**TASK INSTRUCTIONS:**
Take the line that has "Viewport: 791px width, 412px height." and all the lines that come after it in the records, and write them out again exactly. Add no other line.

**SUPPLIED DATA:**
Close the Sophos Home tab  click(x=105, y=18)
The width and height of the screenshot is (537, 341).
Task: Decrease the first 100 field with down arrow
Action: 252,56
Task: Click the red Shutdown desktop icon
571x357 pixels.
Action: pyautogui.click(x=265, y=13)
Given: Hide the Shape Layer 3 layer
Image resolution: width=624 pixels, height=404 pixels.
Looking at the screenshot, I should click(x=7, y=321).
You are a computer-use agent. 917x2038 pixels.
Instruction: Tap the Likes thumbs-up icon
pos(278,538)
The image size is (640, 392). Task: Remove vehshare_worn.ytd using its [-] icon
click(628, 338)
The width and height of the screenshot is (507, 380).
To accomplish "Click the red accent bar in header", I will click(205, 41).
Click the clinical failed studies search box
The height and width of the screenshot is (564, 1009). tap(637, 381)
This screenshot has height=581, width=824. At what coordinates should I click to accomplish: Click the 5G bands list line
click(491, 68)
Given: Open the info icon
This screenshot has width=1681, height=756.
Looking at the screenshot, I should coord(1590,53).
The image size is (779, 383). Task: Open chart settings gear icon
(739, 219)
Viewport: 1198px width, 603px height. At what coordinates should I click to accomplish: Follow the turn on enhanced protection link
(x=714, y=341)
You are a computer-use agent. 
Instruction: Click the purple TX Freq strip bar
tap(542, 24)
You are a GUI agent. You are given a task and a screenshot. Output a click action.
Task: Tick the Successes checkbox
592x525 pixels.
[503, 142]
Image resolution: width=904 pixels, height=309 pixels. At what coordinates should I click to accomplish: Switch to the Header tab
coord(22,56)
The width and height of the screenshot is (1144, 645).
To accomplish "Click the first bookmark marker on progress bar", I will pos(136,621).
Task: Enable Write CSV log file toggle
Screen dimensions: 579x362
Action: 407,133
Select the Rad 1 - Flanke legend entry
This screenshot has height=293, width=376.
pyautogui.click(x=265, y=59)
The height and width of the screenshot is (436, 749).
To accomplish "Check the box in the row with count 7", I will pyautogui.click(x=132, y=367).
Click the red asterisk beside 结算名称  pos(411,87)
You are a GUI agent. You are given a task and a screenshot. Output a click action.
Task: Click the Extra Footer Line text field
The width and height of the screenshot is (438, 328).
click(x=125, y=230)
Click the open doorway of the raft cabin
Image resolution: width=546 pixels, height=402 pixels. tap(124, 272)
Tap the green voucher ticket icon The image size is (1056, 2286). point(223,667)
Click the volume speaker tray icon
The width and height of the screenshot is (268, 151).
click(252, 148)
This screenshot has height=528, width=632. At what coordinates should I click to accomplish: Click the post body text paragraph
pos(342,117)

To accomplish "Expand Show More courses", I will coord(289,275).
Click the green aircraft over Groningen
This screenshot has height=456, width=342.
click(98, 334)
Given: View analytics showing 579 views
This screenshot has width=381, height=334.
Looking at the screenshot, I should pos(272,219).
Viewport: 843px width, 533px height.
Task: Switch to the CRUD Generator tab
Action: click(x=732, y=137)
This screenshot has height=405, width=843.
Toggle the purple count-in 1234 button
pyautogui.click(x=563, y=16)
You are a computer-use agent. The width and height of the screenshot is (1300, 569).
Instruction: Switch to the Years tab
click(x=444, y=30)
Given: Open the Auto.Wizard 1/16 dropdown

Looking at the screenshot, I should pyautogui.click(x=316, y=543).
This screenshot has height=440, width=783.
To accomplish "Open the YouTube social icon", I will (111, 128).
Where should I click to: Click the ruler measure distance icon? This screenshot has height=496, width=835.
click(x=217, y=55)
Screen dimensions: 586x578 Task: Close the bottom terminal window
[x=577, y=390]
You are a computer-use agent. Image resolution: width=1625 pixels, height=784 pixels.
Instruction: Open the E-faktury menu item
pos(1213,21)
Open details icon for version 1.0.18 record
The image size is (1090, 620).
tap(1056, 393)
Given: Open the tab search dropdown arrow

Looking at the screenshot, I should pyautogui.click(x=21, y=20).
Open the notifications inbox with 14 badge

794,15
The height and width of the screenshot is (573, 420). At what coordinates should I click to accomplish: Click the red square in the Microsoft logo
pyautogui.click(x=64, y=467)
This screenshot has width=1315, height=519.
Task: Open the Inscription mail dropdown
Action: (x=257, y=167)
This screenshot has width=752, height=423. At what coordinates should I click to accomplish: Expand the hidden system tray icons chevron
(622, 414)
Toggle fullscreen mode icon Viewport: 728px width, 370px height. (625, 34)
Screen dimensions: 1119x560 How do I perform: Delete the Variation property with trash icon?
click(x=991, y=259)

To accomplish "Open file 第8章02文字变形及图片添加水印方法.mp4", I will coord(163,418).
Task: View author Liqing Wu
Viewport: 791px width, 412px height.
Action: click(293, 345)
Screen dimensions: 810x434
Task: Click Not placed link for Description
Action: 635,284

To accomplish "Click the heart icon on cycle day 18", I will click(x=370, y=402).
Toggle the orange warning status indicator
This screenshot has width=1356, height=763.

**EXERCISE SOLUTION:**
Viewport: 791px width, 412px height.
Action: click(293, 345)
Screen dimensions: 810x434
Task: Click Not placed link for Description
Action: 635,284

To accomplish "Click the heart icon on cycle day 18", I will click(x=370, y=402).
Toggle the orange warning status indicator
This screenshot has width=1356, height=763.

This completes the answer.